Culture of Solidarity Fund

Die European Cultural Foundation hat im April erstmals einen Culture of Solidarity Fund ausgeschrieben. Für Mai ist eine zweite Förderrunde angekündigt.

Mit dem Fonds sollen fantasievolle Kulturinitiativen unterstützt werden, die im Angesichts der globalen Pandemie die europäische Solidarität und die Idee von Europa als gemeinsamen öffentlichen Raum stärken.

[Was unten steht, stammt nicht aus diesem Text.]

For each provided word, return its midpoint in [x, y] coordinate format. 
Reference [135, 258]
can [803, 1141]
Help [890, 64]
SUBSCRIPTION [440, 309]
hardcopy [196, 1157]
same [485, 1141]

Antragsberechtigt sind Einzelpersonen, Kollektive und Kultureinrichtungen aus allen Sparten und aus der Zivilgesellschaft, die

  • das Verständnis von Europa als offenen gemeinsamen Raum für alle in Zeiten der nationalen Alleingänge fördern;
  • in Wort und Tat Solidarität mit Menschen und Gemeinschaften über geschlossene Grenzen hinaus leben;
  • Erfahrungen, Wissen, Fähigkeiten, Geschichten, Ideen und Ressourcen der Solidarität in ganz Europa, v.a. jenseits der öffentlichen Aufmerksamkeit, teilen;
  • persönliche Interaktion jenseits von europäischen Grenzen in Zeiten von Reisebeschränkungen und Social Distancing unterstützen;
  • kulturelles Leben und gemeinschaftliche Erfahrungen von europäischer Trageweite in Zeiten von Ausgangssperren aufrecht erhalten und den Boden für ein kulturelles Revival Europas nach der Krise bereiten;
  • neue Ansätze der Kulturarbeit und Allianzen zwischen den Sparten entwickeln, um mit den Herausforderungen der Krise umzugehen.

Es gibt drei unterschiedliche Antragssummen:

  • €5.000 – 15.000 (5 - 10 Projekte pro Antragsrunde)
  • €15.000 – 30.000 (2 - 3 Projekte pro Antragsrunde)
  • €30.000 – 50.000 (1 - 2 Projekte pro Antragsrunde)

Die Fördermittel können für ganz unterschiedliche Aktivitäten genutzt werden, als Startgeld für gänzlich neue Initiativen, (Ko)finanzierung für schon bestehende Ideen auf europäischer Ebene, Material- und Bürokosten, Werkzeuge der Online-Zusammenarbeit und Kommunikation, Produktionskosten, Honorare für Expertinnen und Experten oder Personal. 

Alle eingehenden Anträgen werden auf ihre Relevanz, Machbarkeit und Wirkung geprüft. Anträge aus Länder, in denen bisher wenig Notfallhilfen für den Kulturbereich bereitgestellt wurden und die besonders von Diskriminierung bedrohte Bevölkerungsgruppen ansprechen, werden bevorzugt behandelt.